Lunch in Venice with Barbara!
She gets all the hotties!! With my friend Daniele and co-worker…
Rule number 282: DO NOT take your Parents on any sort of tour where they may have to hike!
I took my mother to Cinque Terra on a Florence For Fun tour that I thought she would enjoy. As you all know, I love Florence For Fun tours. I love going on their tours because they always have young people and great tour guides and everyone speaks English. I thought this would be fun for my Mom because she loves kids and has always been pretty active and doesn’t speak a word of Italian. I thought she could handle a little hiking and walking. I didn’t realize that there would be nothing little about it. The first 20 mins were spent walking down a narrow winding street to get to even more narrow, horribly uneven stairs that went straight down. This is another area where my mom didn’t listen to me. I told her bring good, comfortable walking shoes and to do a bit of walking a month or so before she arrived. This way she would have built up a little bit of muscle for Italian traveling, which is mostly on foot. I felt really bad for our tour guides but they were awesome as usual, and so so patient! The two guys helped my mom the whole way down until we reached the train station. They were great and once again I can’t help but say how very much I love Florence For Fun Tours! (Maybe I should ask if they can get an Over 65 excursion going??) Once we got to the bottom where the train was, everything was fine because we could take the train from town to town. We went straight to the fifth village and stayed there the remainder of the day enjoying cocktails, lunch and lemons.

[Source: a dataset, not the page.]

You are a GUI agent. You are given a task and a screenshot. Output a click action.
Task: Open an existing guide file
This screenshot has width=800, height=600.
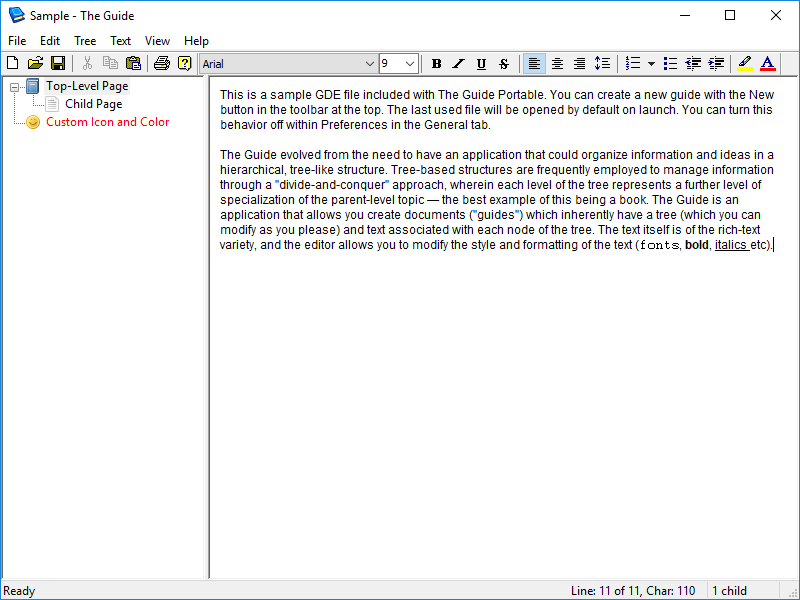[35, 64]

Shopping for anything Lemon in Cinque Terra
My mother was a trooper on this trip though and I have to give her credit because not too many people actually travel at this age out of their comfort zone. She even told me once that she thought I was trying to kill her and that I was not mentioned in her will, so I should quit. I know things were not easy on her even when I tried to make them so. Not everything was stressful. We ate some great food and she still saw some beautiful sights. She was able to experience my life and that made me feel great. And if you saw my previous post, you know she was the bell of the ball everywhere we went. Men really do flock to my Mom. Everywhere we go. I’ve been here for 7 month’s and I still don;t get that kind of attention! It’s irritating. But what kind of family vacation would it be if we didn’t irritate one another?
THank God… she finally wants to stop and get a drink!
** A quick side note… I spoke with my Mom yesterday and she told me she was proud of me and that she had never seen me so confident or happy. That, even though she missed me she was happy that I was pursuing my dreams… Damn that woman for making me cry like a baby!